By Gil Hecht, CEO, Continuity Software
While financial-services organizations are obligated to establish and report stringent service-availability objectives for mission-critical systems, they are traditionally among the worst performing when it comes to achieving this standard.
Well aware of the high cost of downtime and the significant impact it can have on customers, financial-services organizations are not shy about investing in service availability. Many of the organizations that do, in fact, invest in service-availability software have a budget of more than 10 million dollars a year for business continuity and disaster recovery, with some investing more than 50 million dollars each year to keep their systems up and running (in addition to ongoing investment in production hardware, software, facilities, services and personnel).

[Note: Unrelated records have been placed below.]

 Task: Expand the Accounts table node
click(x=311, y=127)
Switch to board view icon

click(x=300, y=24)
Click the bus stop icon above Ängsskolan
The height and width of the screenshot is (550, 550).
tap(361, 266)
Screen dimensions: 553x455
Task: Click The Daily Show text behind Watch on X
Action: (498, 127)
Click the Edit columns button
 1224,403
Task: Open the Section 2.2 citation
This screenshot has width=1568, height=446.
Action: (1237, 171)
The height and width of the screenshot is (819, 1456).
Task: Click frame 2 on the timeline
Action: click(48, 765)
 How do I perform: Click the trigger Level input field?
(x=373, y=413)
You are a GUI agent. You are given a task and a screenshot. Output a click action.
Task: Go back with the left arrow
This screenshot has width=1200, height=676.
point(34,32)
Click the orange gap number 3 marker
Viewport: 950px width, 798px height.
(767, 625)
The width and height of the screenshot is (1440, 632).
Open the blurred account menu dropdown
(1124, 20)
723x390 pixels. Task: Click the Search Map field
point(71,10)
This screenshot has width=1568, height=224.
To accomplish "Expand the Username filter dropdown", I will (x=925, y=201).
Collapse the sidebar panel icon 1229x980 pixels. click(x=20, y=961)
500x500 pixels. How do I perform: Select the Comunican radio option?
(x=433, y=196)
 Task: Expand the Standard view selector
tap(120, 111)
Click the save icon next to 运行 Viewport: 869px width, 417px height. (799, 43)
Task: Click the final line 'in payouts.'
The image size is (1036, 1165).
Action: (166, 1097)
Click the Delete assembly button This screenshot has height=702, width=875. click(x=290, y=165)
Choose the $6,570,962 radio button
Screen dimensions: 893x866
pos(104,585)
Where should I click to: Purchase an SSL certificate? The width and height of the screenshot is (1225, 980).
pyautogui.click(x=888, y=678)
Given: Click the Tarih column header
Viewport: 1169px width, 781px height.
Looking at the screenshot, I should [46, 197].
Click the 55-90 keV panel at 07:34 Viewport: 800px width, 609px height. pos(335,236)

Yet despite their investments and while each IT (information technology) team does its best to make sure everything is running smoothly, keeping up with the pace of change is proving to be less than trivial. When a change is made (and that’s a daily occurrence in today’s IT environment), most financial organizations have no consistent processes in place to ensure things will continue to function as intended.
With this in mind, below I have outlined a five-step approach for financial-services organizations to combat these challenges:
- Detect: Dispersing the fog
With limited visibility across infrastructure layers, IT organizations are having a hard time detecting problems ahead of time and preventing business disruptions. On average, financial-services organizations are able to detect and address only 59 percent of the critical IT issues before they adversely impact the business.
Manual detection of downtime and data-loss risks is practically unmanageable in any sizeable IT environment. While many organizations rely on periodic testing, it still leaves great portions of the environment vulnerable and exposed to risks in between tests.
Frequent automated detection is the only method that can provide timely visibility to risks across the entire IT infrastructure and prevent risks from accumulating over time.
- Anticipate: An ounce of prevention is worth a pound of cure
Waiting for bad things to happen is never a good idea. Once a system is down, the damage to the business cannot be undone. Highly visible outages tend to send the entire organization into a frenzy, and troubleshooting and recovery efforts become extremely costly and disruptive.
Fortunately, most downtime and data loss incidents follow known patterns that can be documented and identified in advance. With automated daily verification of the IT environment against these known vulnerabilities, relevant IT teams have an up-to-date view of the organization’s state of readiness. They can identify areas of risk and focus their attention and resources on fixing these issues before they impair business operations and turn into a costly undertaking.
- Collaborate: Breaking down the silos
In an interconnected environment, problems tend to spill from one area to another. Consistent compliance with service-availability goals requires tight collaboration and coordination among various IT teams.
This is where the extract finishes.